◆ **Your objective**
Everything from the line with "Sewa Laptop Bendosari" through the final line below should be copied out exactly, and nothing else should appear.

::::::::

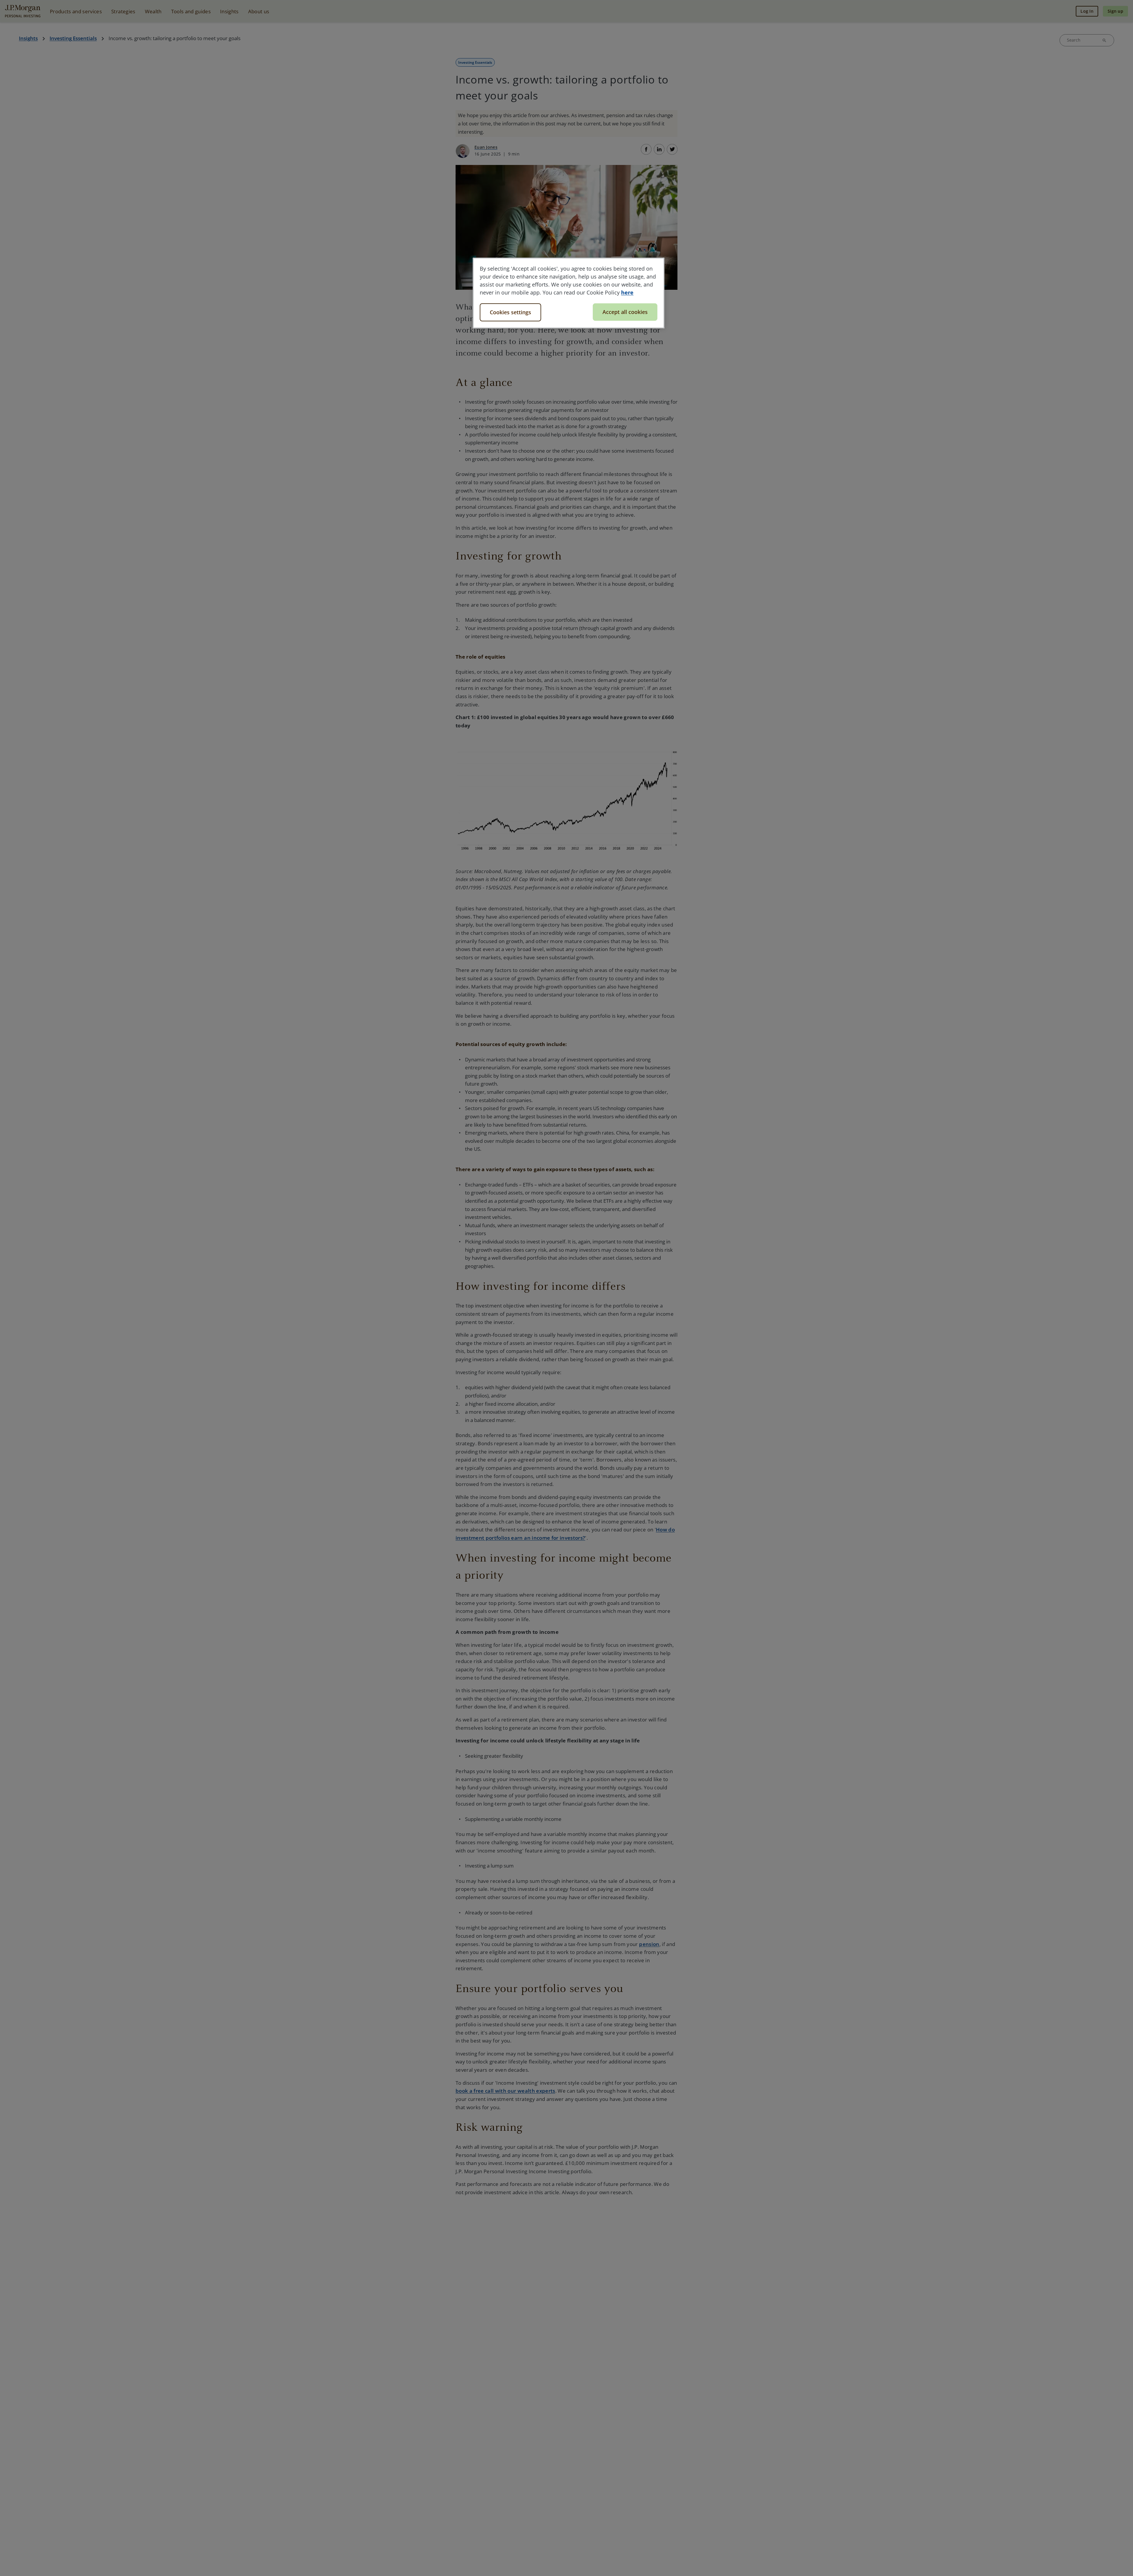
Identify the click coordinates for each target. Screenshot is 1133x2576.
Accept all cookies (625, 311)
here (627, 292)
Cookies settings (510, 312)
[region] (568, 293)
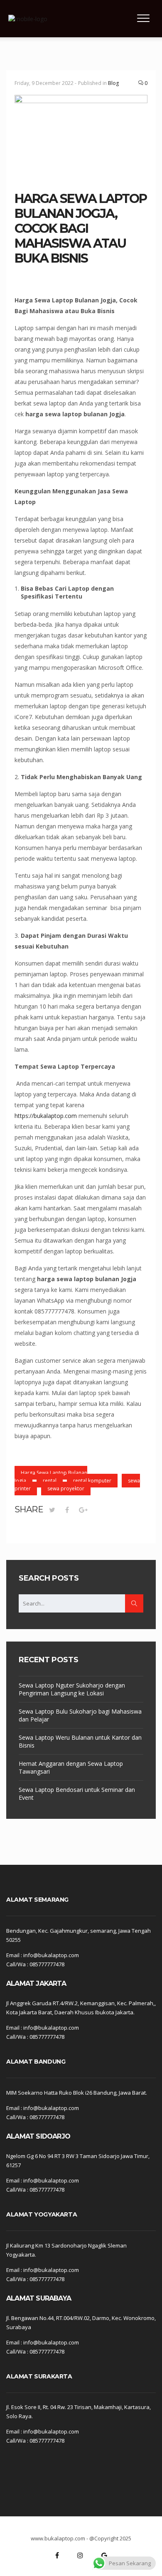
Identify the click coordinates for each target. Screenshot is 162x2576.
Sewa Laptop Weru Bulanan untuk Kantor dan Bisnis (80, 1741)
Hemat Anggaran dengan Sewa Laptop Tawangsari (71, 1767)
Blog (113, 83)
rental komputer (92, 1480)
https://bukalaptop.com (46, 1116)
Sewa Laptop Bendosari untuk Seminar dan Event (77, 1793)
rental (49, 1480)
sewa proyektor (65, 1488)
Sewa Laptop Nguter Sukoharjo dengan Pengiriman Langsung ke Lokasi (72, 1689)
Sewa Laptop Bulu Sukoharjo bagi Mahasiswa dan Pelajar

::::::::

◆ **The answer**
Sewa Laptop Bendosari untuk Seminar dan Event (77, 1793)
rental (49, 1480)
sewa proyektor (65, 1488)
Sewa Laptop Nguter Sukoharjo dengan Pengiriman Langsung ke Lokasi (72, 1689)
Sewa Laptop Bulu Sukoharjo bagi Mahasiswa dan Pelajar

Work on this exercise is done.